The bloody war in Syria which has claimed more than 100,000 lives and driven an estimated 3 million residents out of the country into refugee camps in neighboring Lebanon, Turkey and Jordan. There have been periodic predictions that the regime is on the verge of collapse.
Bluntly put, the end of the brutal regime is nowhere in sight. A series of geo-strategically critical victories has arguably given it the upper hand, even amid rebel campaigns in the country’s north.
Less than a month ago the Syrian army recaptured the vital town of Qusayr. Weeks later the regime claimed another significant victory on the outskirts of Homs, Syria’s third largest city, which once had a population of 700,000.
Homs and Qusayr are geographically critical to the regime’s ability to survive, linking Damascus to the Mediterranean heartland of President Bashar al-Assad’s Alawite community.
Government troops have already conquered the Khalida neighborhood and driven the insurgents from central Homs. The rebels are now fighting a rear guard battle. If the Assad regime subdues Homes – and according to Syrian state media, the army is killing scores of opposition fighters – the Damascus is likely to turn its offensive to the northern part of Syria. Aleppo will be the prime target. The city, with a population of more than 1 million people, is Syria’s second largest city and an important trade center.
A senior Israeli military source who follows the events told The Tower that “the battle of Homs can signify the beginning of the end” of the formal armed struggle.

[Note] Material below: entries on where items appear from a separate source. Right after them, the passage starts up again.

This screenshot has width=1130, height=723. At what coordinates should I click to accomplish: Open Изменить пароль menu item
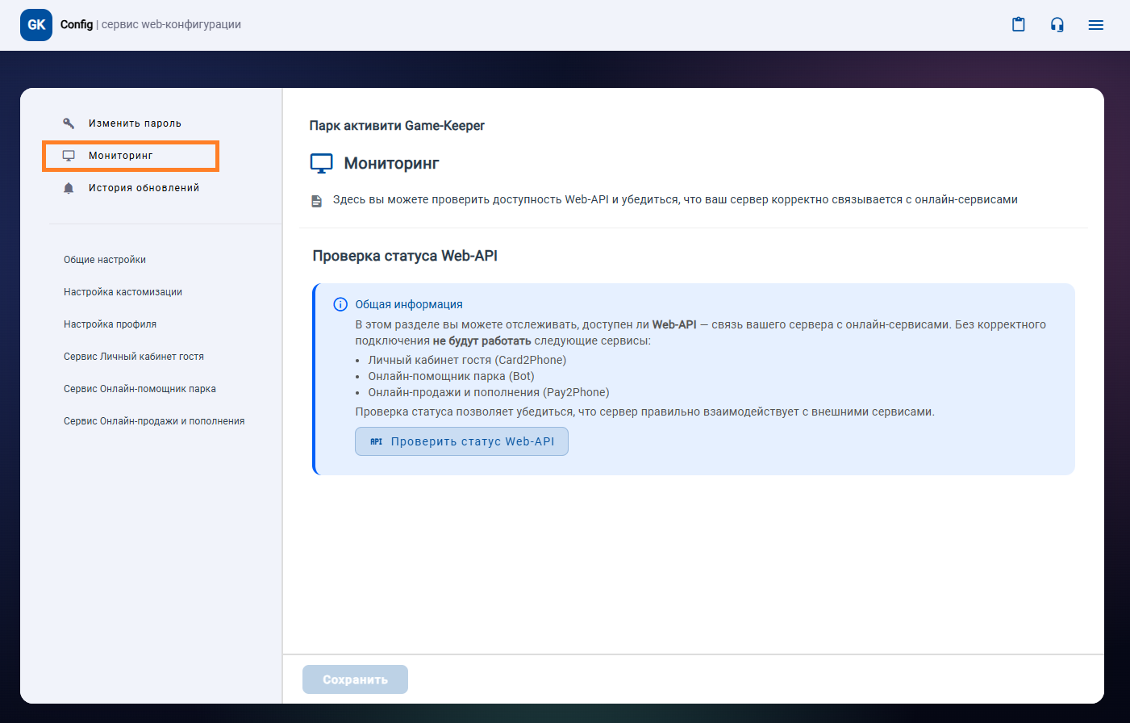(135, 123)
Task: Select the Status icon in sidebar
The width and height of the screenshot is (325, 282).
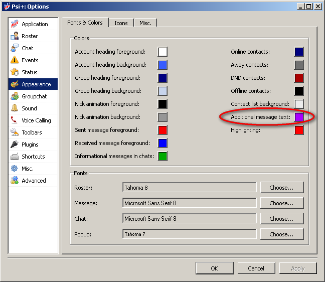Action: 15,72
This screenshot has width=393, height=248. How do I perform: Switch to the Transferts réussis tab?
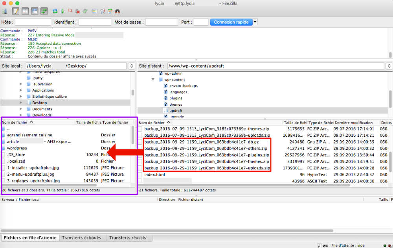127,238
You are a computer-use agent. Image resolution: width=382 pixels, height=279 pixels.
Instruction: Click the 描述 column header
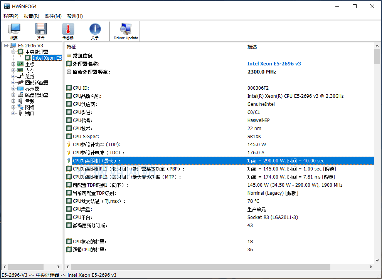click(x=308, y=47)
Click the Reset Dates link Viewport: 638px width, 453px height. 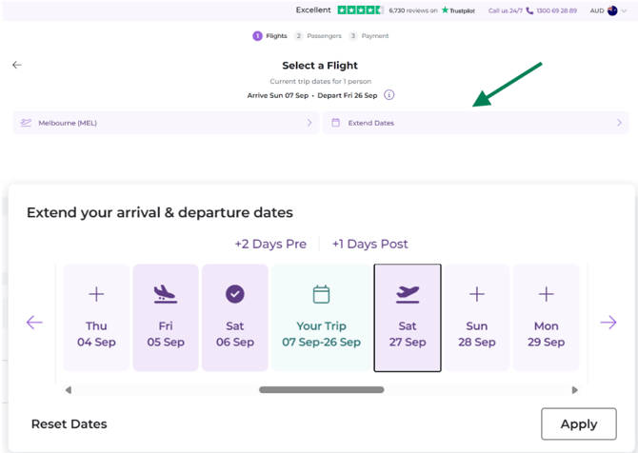(70, 423)
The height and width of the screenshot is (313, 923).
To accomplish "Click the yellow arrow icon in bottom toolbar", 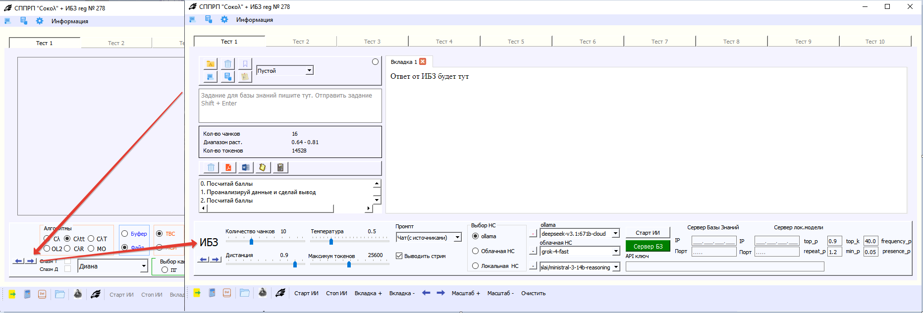I will coord(197,293).
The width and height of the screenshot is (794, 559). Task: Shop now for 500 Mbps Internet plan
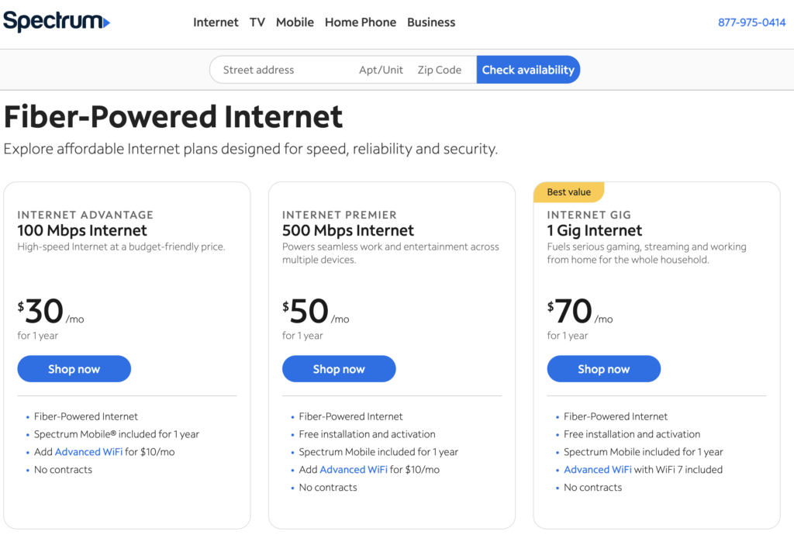pos(339,369)
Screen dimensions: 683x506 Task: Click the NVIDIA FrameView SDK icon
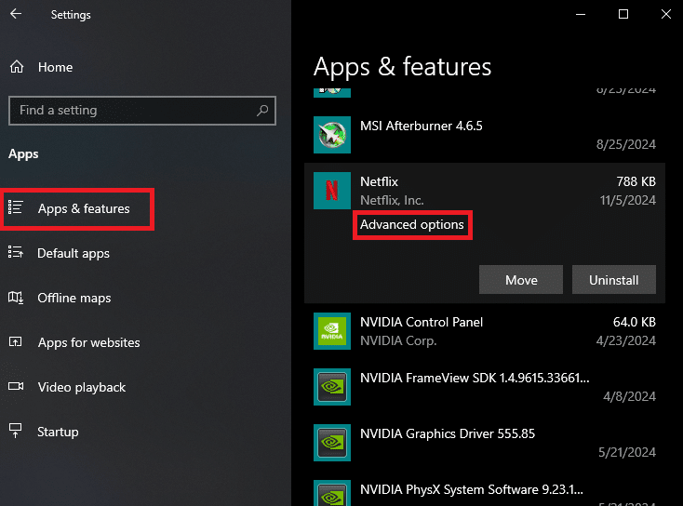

As in Qusayr, the battle over Homs is being fought as a joint Syrian-Hezbollah operation. The Lebanese Shiite terror group and its Iranian backers have proven be indispensable in salvaging the Assad regime from defeat. Israeli military sources say that all this is happening while the opposition continues to show signs of disintegration, marked by an inability to form a single unified command.
Opposition speakers continue to express disappointment at the reluctance of the United States and western nations to supply them with significant weapons systems. The United States and the West fear that the weapons will fall into the hands of the radical Islamist militias and gangs. With what is reported to be significant Qatari aid, Al Qaeda-linked jihadists have become among the best organized and most determined force among the fractured opposition.
Russia and Iran, meanwhile, continue to provide the Syrian army with sophisticated weapons, ammunition, oil and credit lines.
That said, even if government forces take back and control the big cities and the main roads connecting them, Damascus still lacks the human resources to chase the rebels to their desert, mountain, and countryside hideouts. The implication is that the war will probably continue asymmetrically, with rebels conducting guerrilla warfare, launching hit and run attacks, and targeting the regime with terror tactics.
Syria may not return to normalcy – let alone an orderly state – for years.